Daily currency report
The euro may have finally run out of steam after poor fourth quarter growth data underlined concerns in Europe that the single currency’s sharp rise will harm the region’s economic recovery. Preliminary Q4 GDP reports showed the eurozone economy contracted by more than what markets had expected, and a much deeper recession supported views the European Central Bank may look to respond with monetary policy action in the months ahead. Italy, the euro area’s third biggest economy, shrank by almost four times what most analysts had estimated. Figures from Rome were particularly concerning as they come in front of Italian elections where build-up to the result could prove harmful for the single currency. The US dollar may extend broad-based gains with traders wary of the G20’s currency focus, and after one member of the Federal Reserve put forward the idea of the Federal Reserve reducing the size of its stimulus programme as the US economy gathers momentum.

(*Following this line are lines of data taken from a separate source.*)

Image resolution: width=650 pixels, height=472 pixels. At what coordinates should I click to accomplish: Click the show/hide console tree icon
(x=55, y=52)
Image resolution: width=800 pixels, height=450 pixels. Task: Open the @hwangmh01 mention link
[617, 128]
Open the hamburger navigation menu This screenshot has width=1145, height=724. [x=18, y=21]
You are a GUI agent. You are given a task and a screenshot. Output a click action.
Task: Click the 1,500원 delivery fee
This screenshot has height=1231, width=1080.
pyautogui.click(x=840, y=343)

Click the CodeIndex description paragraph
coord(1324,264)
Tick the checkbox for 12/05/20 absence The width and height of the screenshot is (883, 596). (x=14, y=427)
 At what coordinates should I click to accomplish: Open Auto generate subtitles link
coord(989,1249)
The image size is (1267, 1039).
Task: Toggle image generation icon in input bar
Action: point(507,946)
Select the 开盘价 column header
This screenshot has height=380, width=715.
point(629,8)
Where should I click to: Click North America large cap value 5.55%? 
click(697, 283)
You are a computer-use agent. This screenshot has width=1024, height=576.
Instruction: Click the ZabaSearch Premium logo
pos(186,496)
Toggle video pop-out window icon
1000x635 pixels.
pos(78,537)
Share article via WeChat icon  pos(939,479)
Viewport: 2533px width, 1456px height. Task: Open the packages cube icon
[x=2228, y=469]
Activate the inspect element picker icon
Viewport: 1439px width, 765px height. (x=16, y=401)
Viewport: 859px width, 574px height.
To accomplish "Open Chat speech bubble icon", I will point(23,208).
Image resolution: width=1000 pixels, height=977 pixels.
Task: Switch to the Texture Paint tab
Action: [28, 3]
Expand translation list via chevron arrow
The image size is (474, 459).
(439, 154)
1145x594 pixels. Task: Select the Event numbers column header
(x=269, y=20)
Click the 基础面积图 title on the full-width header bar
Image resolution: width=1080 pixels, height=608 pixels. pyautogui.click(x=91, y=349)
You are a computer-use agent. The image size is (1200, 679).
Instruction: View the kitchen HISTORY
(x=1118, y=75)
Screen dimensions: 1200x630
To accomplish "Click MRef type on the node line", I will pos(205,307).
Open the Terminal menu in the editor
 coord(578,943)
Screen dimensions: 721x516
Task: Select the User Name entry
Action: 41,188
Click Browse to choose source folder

The pound had faced significant pressure, as traders responded to the Bank of England’s inflation report where Governor Mervyn King advocated “exceptionally supportive” monetary policy. The pound’s gains were driven largely by reports signalling the eurozone’s economic recession in fourth quarter was much deeper than expected, encouraging investors to swap the euro for the other currencies.
The US dollar saw across-the-board gains after poor growth data from Europe and Japan weighed on market sentiment, turning investors even more cautious in front of a G20 gathering where officials are expected to discuss currency volatility. Investors are also anticipating solid US manufacturing and consumer confidence data to support comments from one Federal Reserve member who discussed the Federal Reserve possibly trimming down its $85bn-a-month stimulus strategy.
The eurozone economy shrank by 0.6 per cent in the three months through December, worse than the -0.4 per cent expected after being dragged lower by sharper contractions in both Germany and France over the same period. The data highlights concerns at the European Central Bank with the euro’s sharp upswing. Furthermore, the numbers support views that a longer road to economic recovery could see the ECB consider loosening monetary policy in the months ahead. Italy, the region’s third largest economy, reported GDP of -0.9 per cent in the fourth quarter, down from the previous quarter’s -0.2 per cent, ahead of elections in Rome.